Updated: Sunday, January 20, 2013
There has been an adjustment period for James Robinson since Big East play began, but the Pitt freshman point guard showed he's cool in the clutch.
Robinson sank the go-ahead 3-pointer with 3:42 remaining and four free throws in the final 29.9 seconds to clinch the Panthers' 69-61 victory over Connecticut on Saturday at Petersen Events Center.
“That's what he does,” senior guard Tray Woodall said. “He's a patient player. He's poised in clutch situations, and this team has trust in him. A lot of teams don't have trust in a freshman like we do with James, but he instilled it in us, and we'll definitely go to that guy and know he'll be ready when the time comes.”
Robinson finished with 12 points on 3 of 6 shooting from the field, including two 3-pointers, and the four free throws. He also had two assists, two turnovers and a steal in 27 minutes.
“You can't expect nothing more from a freshman,” Woodall said. “The things he does well definitely don't show up on the stat sheet. He's definitely one of the floor generals here.”
Robinson's 3-pointer came on a pass from Dante Taylor, who spotted him open in the right corner after running a pick-and-roll with Lamar Patterson.

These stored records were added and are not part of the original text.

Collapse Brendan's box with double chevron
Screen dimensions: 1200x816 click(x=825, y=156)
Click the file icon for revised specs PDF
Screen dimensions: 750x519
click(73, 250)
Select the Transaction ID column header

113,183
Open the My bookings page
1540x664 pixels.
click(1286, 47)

Connecticut coach Kevin Ollie couldn't complain.
“We played our percentages there,” Ollie said. “He's a good player, and he stepped up and hit a shot.”
Ollie spent 13 seasons in the NBA, so he's used to seeing one of the oldest tricks in the playbook. What he wasn't happy about is that when the Panthers ran the play again, Taylor took a pass from Woodall and popped a 15-footer.
“We got beat on a pick-and-roll,” Ollie said. “It's the toughest thing to guard. That's why Malone and Stockton ran it for so long.”
No defending this duo
Pitt coach Jamie Dixon was proud of how the Panthers played defense, even though they repeatedly allowed Huskies guards Shabazz Napier and Ryan Boatright to beat them off the dribble and to the basket.
“You're not going to keep them down,” Dixon said. “They're two of the quickest, most explosive guards in the country.”
Boatright was 1 of 7 from the field in the first half but made 6 of 12 shots in the second half. He also had six assists and four steals, including one for a breakaway dunk.
“My shots weren't falling,” Boatright said. “If your shot is not falling, you try to get to the basket. Second half, I was just trying to get to the basket. It was wide open, so I just kept doing it the rest of the game.”
Napier was questionable after injuring his right shoulder against Louisville. The junior guard finished with eight points, 9.1 below his team-best scoring average.
“You can tell he wasn't himself,” Boatright said. “We just need him to get healthy as fast as possible.”
Napier was a game-time decision but played 34 minutes.
“He was out on the court,” Ollie said. “He was 100 percent.”